[Stored items]
■ ■ ■ ■ ■ ■ ■

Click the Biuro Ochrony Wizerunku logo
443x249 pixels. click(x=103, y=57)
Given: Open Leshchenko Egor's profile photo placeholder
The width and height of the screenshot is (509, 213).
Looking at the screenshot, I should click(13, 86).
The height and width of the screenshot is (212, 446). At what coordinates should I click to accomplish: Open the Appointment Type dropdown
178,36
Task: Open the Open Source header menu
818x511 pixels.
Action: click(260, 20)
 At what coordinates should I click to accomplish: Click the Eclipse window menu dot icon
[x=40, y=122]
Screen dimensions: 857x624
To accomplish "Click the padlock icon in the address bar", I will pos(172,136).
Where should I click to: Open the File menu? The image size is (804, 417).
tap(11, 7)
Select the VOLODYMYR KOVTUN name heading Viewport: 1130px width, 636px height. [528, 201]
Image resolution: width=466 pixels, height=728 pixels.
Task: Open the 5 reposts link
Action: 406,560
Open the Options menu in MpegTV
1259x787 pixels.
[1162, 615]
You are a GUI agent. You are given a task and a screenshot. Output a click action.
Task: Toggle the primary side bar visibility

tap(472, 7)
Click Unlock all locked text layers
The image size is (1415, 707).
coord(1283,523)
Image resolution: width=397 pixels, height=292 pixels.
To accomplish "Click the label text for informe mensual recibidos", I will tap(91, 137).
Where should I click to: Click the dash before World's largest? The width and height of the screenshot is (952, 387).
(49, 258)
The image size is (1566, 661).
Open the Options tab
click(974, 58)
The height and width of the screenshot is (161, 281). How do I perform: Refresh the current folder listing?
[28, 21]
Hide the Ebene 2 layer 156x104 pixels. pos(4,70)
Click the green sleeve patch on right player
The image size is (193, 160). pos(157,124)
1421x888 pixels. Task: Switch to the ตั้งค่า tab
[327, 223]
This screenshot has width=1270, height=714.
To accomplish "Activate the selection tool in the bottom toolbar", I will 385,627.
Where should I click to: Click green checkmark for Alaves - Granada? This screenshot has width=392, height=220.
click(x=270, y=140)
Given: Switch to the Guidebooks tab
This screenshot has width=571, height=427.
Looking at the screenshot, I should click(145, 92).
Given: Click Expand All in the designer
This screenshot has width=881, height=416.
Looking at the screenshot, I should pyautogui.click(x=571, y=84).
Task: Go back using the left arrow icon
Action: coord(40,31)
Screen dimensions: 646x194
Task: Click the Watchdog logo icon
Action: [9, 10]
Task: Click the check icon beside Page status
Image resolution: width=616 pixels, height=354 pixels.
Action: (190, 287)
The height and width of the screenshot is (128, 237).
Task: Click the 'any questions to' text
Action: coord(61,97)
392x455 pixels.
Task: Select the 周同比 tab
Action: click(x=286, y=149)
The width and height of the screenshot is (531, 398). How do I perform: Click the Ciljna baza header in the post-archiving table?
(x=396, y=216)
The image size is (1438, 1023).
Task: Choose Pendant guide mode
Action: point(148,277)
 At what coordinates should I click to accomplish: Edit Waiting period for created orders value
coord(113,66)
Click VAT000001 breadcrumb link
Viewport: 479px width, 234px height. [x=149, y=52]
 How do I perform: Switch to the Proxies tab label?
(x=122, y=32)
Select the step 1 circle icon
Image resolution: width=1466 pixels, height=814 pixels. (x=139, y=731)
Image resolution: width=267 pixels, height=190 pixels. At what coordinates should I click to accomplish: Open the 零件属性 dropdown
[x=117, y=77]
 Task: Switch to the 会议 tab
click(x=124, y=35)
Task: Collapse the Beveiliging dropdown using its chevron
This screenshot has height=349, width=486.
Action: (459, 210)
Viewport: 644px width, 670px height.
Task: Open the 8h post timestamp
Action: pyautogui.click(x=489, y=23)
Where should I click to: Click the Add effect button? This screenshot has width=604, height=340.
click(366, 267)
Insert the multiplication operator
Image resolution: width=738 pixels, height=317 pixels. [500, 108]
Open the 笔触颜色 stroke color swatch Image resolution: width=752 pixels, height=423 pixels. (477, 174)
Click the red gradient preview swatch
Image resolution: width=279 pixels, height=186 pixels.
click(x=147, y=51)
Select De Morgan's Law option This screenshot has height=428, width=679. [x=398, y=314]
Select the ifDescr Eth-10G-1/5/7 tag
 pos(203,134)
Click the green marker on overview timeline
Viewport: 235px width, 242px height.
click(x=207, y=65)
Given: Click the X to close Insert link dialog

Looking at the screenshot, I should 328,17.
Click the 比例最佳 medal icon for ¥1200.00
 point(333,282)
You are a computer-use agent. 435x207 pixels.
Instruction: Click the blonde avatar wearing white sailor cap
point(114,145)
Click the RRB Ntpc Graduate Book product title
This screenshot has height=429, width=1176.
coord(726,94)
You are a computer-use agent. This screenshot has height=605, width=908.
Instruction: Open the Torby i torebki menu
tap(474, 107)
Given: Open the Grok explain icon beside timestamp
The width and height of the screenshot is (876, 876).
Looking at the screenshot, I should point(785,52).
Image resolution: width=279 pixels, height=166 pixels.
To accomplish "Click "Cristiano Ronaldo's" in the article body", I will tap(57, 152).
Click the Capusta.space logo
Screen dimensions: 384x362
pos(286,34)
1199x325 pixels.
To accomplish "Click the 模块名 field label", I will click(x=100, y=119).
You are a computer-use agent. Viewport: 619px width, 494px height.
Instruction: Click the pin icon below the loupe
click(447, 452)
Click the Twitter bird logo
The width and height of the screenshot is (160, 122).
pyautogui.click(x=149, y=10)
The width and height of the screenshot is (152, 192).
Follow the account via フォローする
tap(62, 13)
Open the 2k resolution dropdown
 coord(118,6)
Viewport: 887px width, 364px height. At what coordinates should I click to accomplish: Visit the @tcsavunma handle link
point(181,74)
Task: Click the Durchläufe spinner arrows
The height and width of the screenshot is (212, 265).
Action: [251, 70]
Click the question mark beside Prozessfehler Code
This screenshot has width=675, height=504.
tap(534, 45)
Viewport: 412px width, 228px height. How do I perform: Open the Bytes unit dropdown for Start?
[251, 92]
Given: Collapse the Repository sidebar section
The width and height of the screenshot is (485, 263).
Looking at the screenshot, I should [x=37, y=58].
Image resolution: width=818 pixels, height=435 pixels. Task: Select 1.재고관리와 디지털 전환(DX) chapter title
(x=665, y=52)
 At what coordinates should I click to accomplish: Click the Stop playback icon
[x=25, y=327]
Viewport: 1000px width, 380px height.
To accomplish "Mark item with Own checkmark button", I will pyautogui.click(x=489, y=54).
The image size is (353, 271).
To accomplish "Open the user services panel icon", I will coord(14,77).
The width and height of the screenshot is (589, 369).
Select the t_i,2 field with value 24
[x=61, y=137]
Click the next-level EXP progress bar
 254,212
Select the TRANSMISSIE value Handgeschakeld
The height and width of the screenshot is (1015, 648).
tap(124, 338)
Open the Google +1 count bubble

■ ■ ■ ■ ■ ■ ■

Directions
Please restate the preceding entries word for word.

Exercise result
Click the Biuro Ochrony Wizerunku logo
443x249 pixels. click(x=103, y=57)
Given: Open Leshchenko Egor's profile photo placeholder
The width and height of the screenshot is (509, 213).
Looking at the screenshot, I should click(13, 86).
The height and width of the screenshot is (212, 446). At what coordinates should I click to accomplish: Open the Appointment Type dropdown
178,36
Task: Open the Open Source header menu
818x511 pixels.
Action: click(260, 20)
 At what coordinates should I click to accomplish: Click the Eclipse window menu dot icon
[x=40, y=122]
Screen dimensions: 857x624
To accomplish "Click the padlock icon in the address bar", I will pos(172,136).
Where should I click to: Open the File menu? The image size is (804, 417).
tap(11, 7)
Select the VOLODYMYR KOVTUN name heading Viewport: 1130px width, 636px height. [528, 201]
Image resolution: width=466 pixels, height=728 pixels.
Task: Open the 5 reposts link
Action: 406,560
Open the Options menu in MpegTV
1259x787 pixels.
[1162, 615]
You are a GUI agent. You are given a task and a screenshot. Output a click action.
Task: Toggle the primary side bar visibility

tap(472, 7)
Click Unlock all locked text layers
The image size is (1415, 707).
coord(1283,523)
Image resolution: width=397 pixels, height=292 pixels.
To accomplish "Click the label text for informe mensual recibidos", I will tap(91, 137).
Where should I click to: Click the dash before World's largest? The width and height of the screenshot is (952, 387).
(49, 258)
The image size is (1566, 661).
Open the Options tab
click(974, 58)
The height and width of the screenshot is (161, 281). How do I perform: Refresh the current folder listing?
[28, 21]
Hide the Ebene 2 layer 156x104 pixels. pos(4,70)
Click the green sleeve patch on right player
The image size is (193, 160). pos(157,124)
1421x888 pixels. Task: Switch to the ตั้งค่า tab
[327, 223]
This screenshot has width=1270, height=714.
To accomplish "Activate the selection tool in the bottom toolbar", I will 385,627.
Where should I click to: Click green checkmark for Alaves - Granada? This screenshot has width=392, height=220.
click(x=270, y=140)
Given: Switch to the Guidebooks tab
This screenshot has width=571, height=427.
Looking at the screenshot, I should click(145, 92).
Given: Click Expand All in the designer
This screenshot has width=881, height=416.
Looking at the screenshot, I should pyautogui.click(x=571, y=84).
Task: Go back using the left arrow icon
Action: coord(40,31)
Screen dimensions: 646x194
Task: Click the Watchdog logo icon
Action: [9, 10]
Task: Click the check icon beside Page status
Image resolution: width=616 pixels, height=354 pixels.
Action: (190, 287)
The height and width of the screenshot is (128, 237).
Task: Click the 'any questions to' text
Action: coord(61,97)
392x455 pixels.
Task: Select the 周同比 tab
Action: click(x=286, y=149)
The width and height of the screenshot is (531, 398). How do I perform: Click the Ciljna baza header in the post-archiving table?
(x=396, y=216)
The image size is (1438, 1023).
Task: Choose Pendant guide mode
Action: point(148,277)
 At what coordinates should I click to accomplish: Edit Waiting period for created orders value
coord(113,66)
Click VAT000001 breadcrumb link
Viewport: 479px width, 234px height. [x=149, y=52]
 How do I perform: Switch to the Proxies tab label?
(x=122, y=32)
Select the step 1 circle icon
Image resolution: width=1466 pixels, height=814 pixels. (x=139, y=731)
Image resolution: width=267 pixels, height=190 pixels. At what coordinates should I click to accomplish: Open the 零件属性 dropdown
[x=117, y=77]
 Task: Switch to the 会议 tab
click(x=124, y=35)
Task: Collapse the Beveiliging dropdown using its chevron
This screenshot has height=349, width=486.
Action: (459, 210)
Viewport: 644px width, 670px height.
Task: Open the 8h post timestamp
Action: pyautogui.click(x=489, y=23)
Where should I click to: Click the Add effect button? This screenshot has width=604, height=340.
click(366, 267)
Insert the multiplication operator
Image resolution: width=738 pixels, height=317 pixels. [500, 108]
Open the 笔触颜色 stroke color swatch Image resolution: width=752 pixels, height=423 pixels. (477, 174)
Click the red gradient preview swatch
Image resolution: width=279 pixels, height=186 pixels.
click(x=147, y=51)
Select De Morgan's Law option This screenshot has height=428, width=679. [x=398, y=314]
Select the ifDescr Eth-10G-1/5/7 tag
 pos(203,134)
Click the green marker on overview timeline
Viewport: 235px width, 242px height.
click(x=207, y=65)
Given: Click the X to close Insert link dialog

Looking at the screenshot, I should 328,17.
Click the 比例最佳 medal icon for ¥1200.00
 point(333,282)
You are a computer-use agent. 435x207 pixels.
Instruction: Click the blonde avatar wearing white sailor cap
point(114,145)
Click the RRB Ntpc Graduate Book product title
This screenshot has height=429, width=1176.
coord(726,94)
You are a computer-use agent. This screenshot has height=605, width=908.
Instruction: Open the Torby i torebki menu
tap(474, 107)
Given: Open the Grok explain icon beside timestamp
The width and height of the screenshot is (876, 876).
Looking at the screenshot, I should point(785,52).
Image resolution: width=279 pixels, height=166 pixels.
To accomplish "Click "Cristiano Ronaldo's" in the article body", I will tap(57, 152).
Click the Capusta.space logo
Screen dimensions: 384x362
pos(286,34)
1199x325 pixels.
To accomplish "Click the 模块名 field label", I will click(x=100, y=119).
You are a computer-use agent. Viewport: 619px width, 494px height.
Instruction: Click the pin icon below the loupe
click(447, 452)
Click the Twitter bird logo
The width and height of the screenshot is (160, 122).
pyautogui.click(x=149, y=10)
The width and height of the screenshot is (152, 192).
Follow the account via フォローする
tap(62, 13)
Open the 2k resolution dropdown
 coord(118,6)
Viewport: 887px width, 364px height. At what coordinates should I click to accomplish: Visit the @tcsavunma handle link
point(181,74)
Task: Click the Durchläufe spinner arrows
The height and width of the screenshot is (212, 265).
Action: [251, 70]
Click the question mark beside Prozessfehler Code
This screenshot has width=675, height=504.
tap(534, 45)
Viewport: 412px width, 228px height. How do I perform: Open the Bytes unit dropdown for Start?
[251, 92]
Given: Collapse the Repository sidebar section
The width and height of the screenshot is (485, 263).
Looking at the screenshot, I should [x=37, y=58].
Image resolution: width=818 pixels, height=435 pixels. Task: Select 1.재고관리와 디지털 전환(DX) chapter title
(x=665, y=52)
 At what coordinates should I click to accomplish: Click the Stop playback icon
[x=25, y=327]
Viewport: 1000px width, 380px height.
To accomplish "Mark item with Own checkmark button", I will pyautogui.click(x=489, y=54).
The image size is (353, 271).
To accomplish "Open the user services panel icon", I will coord(14,77).
The width and height of the screenshot is (589, 369).
Select the t_i,2 field with value 24
[x=61, y=137]
Click the next-level EXP progress bar
 254,212
Select the TRANSMISSIE value Handgeschakeld
The height and width of the screenshot is (1015, 648).
tap(124, 338)
Open the Google +1 count bubble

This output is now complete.